**Document**.

....

Xinjiang taps into booming red wine market
Minnie Chan in Urumqi, Xinjiang
Grapes in Bordeaux, California and Xinjiang have met with vastly different fates for years.
The French have turned them into tasty and profitable red wine for more than 300 years and the Americans followed suit in the late 19th century, but in western China they've usually ended up dried, as raisins.
That could all be about the change with Chinese wine merchants keen to show the world that Xinjiang can become one of the world's premier red wine production bases.
'Xinjiang is located at roughly the same latitude as Bordeaux and California, making it an ideal place for growing grapes,' said Fred Nauleau, a French winemaker hired by the Citic Guoan Wine Company, who has spent five years in the autonomous region. 'And I was surprised to find that red wine I made here could inherit the fine and elegant style which once just belonged to old world, French wine.'
Nauleau said he was attracted to Xinjiang by its ebullient culture and the freedom to make different styles and tastes of wine.
Mainland demand for red wine has soared in the past decade, with Beverage World Magazine saying it has seen the highest growth in consumption globally since 2008. In the first four months of this year, the mainland imported 41,809 kilolitres of bottled wine, worth US$177.51 million, the magazine said. The volume was up 76.5 per cent year on year and the value up 91.1 per cent.
Citic Guoan Wine chairman Li Jianyi said average red wine consumption on the mainland had grown by between 30 and 40 per cent in recent years, attracting a lot of business interest. 'We aim to have our red wine, made in the unique geographic location of Xinjiang, grab 20 per cent of market share,' he said.
Compared with the main domestic wine producers - Zhangyu, Dynasty and Great Wall - Citic Guoan Wine, a subsidiary of state-owned Citic Group, is a newcomer. But Li said its predecessor, Suntime International Wine, built a strong foundation over more than a decade.
Suntime was a subsidiary of the semi-military Xinjiang Production and Construction Corps, which own the richest and largest tracts of farmland in western China. The corps' former commander, Wang Zhen, imported chardonnay, merlot, cabernet sauvignon, riesling and other famous wine grapes from France when he decided to set up a 10,000-hectare vineyard, the largest in Asia, more than 12 years ago.
Wang's idea was sparked by Xinjiang's geographical advantages and its history. An archaeological site in Niya - a key fortress on the Silk Route - discovered early last century by archaeologists from Britain, Japan and China proved that Xinjiang was once a cradle of red wine production.
Yue Feng, former director of Xinjiang's Cultural Heritage Bureau, said archaeologists found a great deal of evidence showing that the people of Niya produced and appreciated red wine as early as 300BC.
'We also found many ruins of vineyards, grape pips and even brewing equipment and alcohol containers at the Niya site,' Yue said. 'Some wall pictures even showed the Niya people were doing some grape wine-related business, which told us that people in the western region of China had a long wine history.'
But the historical record also showed that the red wine base suddenly disappeared 1,600 years ago, without any evidence of the reasons for its demise.
That early history also become part of Citic Guoan Wine's branding strategy, with Niya Wine, made using imported French vines, now one of its products.

....

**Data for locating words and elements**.
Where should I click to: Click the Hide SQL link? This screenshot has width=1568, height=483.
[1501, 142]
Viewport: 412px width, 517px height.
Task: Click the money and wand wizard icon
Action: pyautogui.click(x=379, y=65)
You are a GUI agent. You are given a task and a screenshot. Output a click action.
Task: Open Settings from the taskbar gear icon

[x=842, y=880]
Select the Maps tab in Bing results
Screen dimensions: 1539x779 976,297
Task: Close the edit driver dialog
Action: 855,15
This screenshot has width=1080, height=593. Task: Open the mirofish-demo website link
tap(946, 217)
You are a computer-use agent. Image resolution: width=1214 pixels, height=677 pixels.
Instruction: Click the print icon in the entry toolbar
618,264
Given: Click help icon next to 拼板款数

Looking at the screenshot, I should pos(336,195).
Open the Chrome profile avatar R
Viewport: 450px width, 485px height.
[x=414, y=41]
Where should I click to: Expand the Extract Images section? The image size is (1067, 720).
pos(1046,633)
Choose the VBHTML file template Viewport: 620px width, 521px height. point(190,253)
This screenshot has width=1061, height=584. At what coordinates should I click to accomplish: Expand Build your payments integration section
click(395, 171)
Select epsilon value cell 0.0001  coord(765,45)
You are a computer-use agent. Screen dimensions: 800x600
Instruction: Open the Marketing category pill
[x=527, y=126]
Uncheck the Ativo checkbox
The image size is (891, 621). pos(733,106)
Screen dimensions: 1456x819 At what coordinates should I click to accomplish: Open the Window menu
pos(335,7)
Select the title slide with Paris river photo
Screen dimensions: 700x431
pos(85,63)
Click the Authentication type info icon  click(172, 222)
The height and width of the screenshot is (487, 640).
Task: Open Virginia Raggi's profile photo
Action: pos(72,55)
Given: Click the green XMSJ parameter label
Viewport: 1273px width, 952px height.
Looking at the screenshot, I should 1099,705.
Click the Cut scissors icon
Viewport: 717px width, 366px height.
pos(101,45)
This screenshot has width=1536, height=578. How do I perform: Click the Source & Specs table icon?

....

**Work to do**.
1. In the Xinjiang wine article, how many years has Fred Nauleau spent in the autonomous region?
2. Reproduce word for word the part of the Xinjiang wine article starting with "Compared with the" and going on through "12 years ago.".
3. Carry on the Xinjiang wine article from the point where it stops.

**Task answers**.
1. Five years.

2.
Compared with the main domestic wine producers - Zhangyu, Dynasty and Great Wall - Citic Guoan Wine, a subsidiary of state-owned Citic Group, is a newcomer. But Li said its predecessor, Suntime International Wine, built a strong foundation over more than a decade.
Suntime was a subsidiary of the semi-military Xinjiang Production and Construction Corps, which own the richest and largest tracts of farmland in western China. The corps' former commander, Wang Zhen, imported chardonnay, merlot, cabernet sauvignon, riesling and other famous wine grapes from France when he decided to set up a 10,000-hectare vineyard, the largest in Asia, more than 12 years ago.

3.
When Islam, with its prohibition on alcohol, reached Xinjiang more than 1,000 years ago, the immediate future of the region's grapes was sealed. But with more and more Han Chinese moving to Xinjiang to seek opportunities under Beijing's development blueprint for the western region since 2000, the Citic group decided it was a good opportunity to turn back the clock and revive Xinjiang's wine industry.
Last year, it bought a stake of more than 90 per cent in Suntime.
'I think we made a smart decision to enter the wine market because now is the golden time for China's red wine consumption,' Li said.
But the newcomer is also aware of the challenges. 'We must admit that our red wine market is still dominated by a great number of irrational consumers, especially this year, with the price of Carruades de Lafite soaring to 3,500 yuan (HK$4,075) a bottle,' said Zhao Xin , general manager of Citic Guoan Wine Sales.
Lafite, Latour, Haut-Brion, Margaux and Mouton Rothschild are five fine wines in France, but most mainland consumers just know Lafite and have pushed its prices higher. The China Wine website, the biggest business-to-business wine marketplace on the mainland, said one bottle of Lafite sold for 8,800 yuan last year.
It says Carruades de Lafite prices increased tenfold on the mainland in the past five years, with wine lovers in Zhejiang consuming nearly 100,000 bottles last year, a third of its annual output.
But imported wines only account for 12 per cent of the mainland market by volume, with more affordable wines from Dynasty, Great Wall and Zhangyu making up the rest. By value, foreign wine accounted for 40 per cent of mainland sales.
Guoan faces some strong competition. Last month, the century-old wine producer Zhangyu expanded its mainland vineyards to nearly 17,000 hectares, with more than 1,300 hectares in Shihezi, Xinjiang, very close to Guoan's wine base.
Hong Kong-based wine expert Peter Chow said it was a good time for Chinese wine makers to start planting their own vines.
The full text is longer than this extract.